Another high-caliber research school is the University of New England, with campuses in Biddeford and Portland.

“We are focused primarily on biotech and biomedical research, with aquaculture and marine sciences also developing,” says Edward Bilsky, a professor of pharmacology and vice president for research and scholarship. “UNE has partnered with companies such as IDEXX, Corning, and The Baker Co., plus we go outside of Maine to work with companies like Eli Lilly, Biogen Idec and Abbott to bring more business to the state and create jobs here.”

Bilsky says when he arrived at the private UNE in 2001, research funding was under $1 million for all university projects. In 2012, that number climbed to $11.6 million, and the 2013 fiscal year will see research funding surpass $15.5 million.

“One of our current initiatives involves studying the neurobiology of pain, because the Institute of Medicine reports that chronic pain has become this nation’s No. 1 health/social/economic problem,” he says. “UNE studies how acute pain develops into chronic pain, and we’re developing new therapies as we gain more solid understanding of the affliction.”

Colleges Rank High

Three of the most highly regarded liberal arts colleges in the country are in Maine. Bowdoin College ranked No. 6 on U.S. News & World Report’s Best Liberal Arts Colleges national listing in 2013 – a list that also included Colby College and Bates College in the top 25. In addition, a network of seven community colleges in the Maine Community College System provides degree and career programs in more than 300 areas as well as continuing education and customized training for business and industry.

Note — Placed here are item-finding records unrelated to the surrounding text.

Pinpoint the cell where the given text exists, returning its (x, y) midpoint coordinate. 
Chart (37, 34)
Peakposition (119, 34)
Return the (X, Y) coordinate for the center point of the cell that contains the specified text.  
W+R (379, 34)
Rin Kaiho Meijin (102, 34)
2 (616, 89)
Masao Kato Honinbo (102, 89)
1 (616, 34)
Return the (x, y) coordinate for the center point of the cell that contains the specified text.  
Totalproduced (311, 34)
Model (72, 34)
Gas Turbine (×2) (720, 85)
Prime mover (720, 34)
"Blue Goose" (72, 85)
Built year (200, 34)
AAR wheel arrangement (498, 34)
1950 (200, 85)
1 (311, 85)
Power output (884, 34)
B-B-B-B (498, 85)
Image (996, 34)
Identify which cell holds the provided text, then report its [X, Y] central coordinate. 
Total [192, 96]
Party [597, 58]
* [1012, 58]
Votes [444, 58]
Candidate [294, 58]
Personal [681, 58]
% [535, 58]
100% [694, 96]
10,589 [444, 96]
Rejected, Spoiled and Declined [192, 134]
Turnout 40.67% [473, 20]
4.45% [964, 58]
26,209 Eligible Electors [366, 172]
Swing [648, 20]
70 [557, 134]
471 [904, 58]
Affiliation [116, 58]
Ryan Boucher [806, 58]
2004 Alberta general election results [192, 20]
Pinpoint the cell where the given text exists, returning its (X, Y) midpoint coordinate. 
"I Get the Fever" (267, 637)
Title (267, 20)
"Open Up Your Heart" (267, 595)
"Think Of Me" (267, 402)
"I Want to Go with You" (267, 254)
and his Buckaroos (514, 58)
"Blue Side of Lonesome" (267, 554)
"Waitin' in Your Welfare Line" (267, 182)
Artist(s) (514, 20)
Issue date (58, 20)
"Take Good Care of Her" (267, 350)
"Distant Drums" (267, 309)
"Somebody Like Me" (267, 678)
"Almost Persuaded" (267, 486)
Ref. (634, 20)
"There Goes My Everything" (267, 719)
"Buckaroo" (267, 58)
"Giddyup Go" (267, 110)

One company that has further prospered thanks to Maine’s education system is Cianbro Corp., a Pittsfield-based commercial building and construction management giant that sponsors a job fair and welding skills competition each November at the Augusta Civic Center. Cianbro works with a number of Maine workforce investment boards, job corps, and colleges and universities to recruit and train people for good careers in skilled trades such as pipe fitting, pipe welding, millwright, electrical, equipment operation, rigging and iron work.

“We partner with Kennebec Valley Community College to train students to construct transmission power lines, and at Scowhegan Area High School we sponsor a welding curriculum,” says Mike Bennett, Cianbro vice president of health, safety, environmental and human resources. “Tech-based careers can be high-paying, with pipe welders, for example, starting at more than $20 an hour. With tech workforces getting older and Cianbro growing, we are seeking and training more top talent here in Maine.”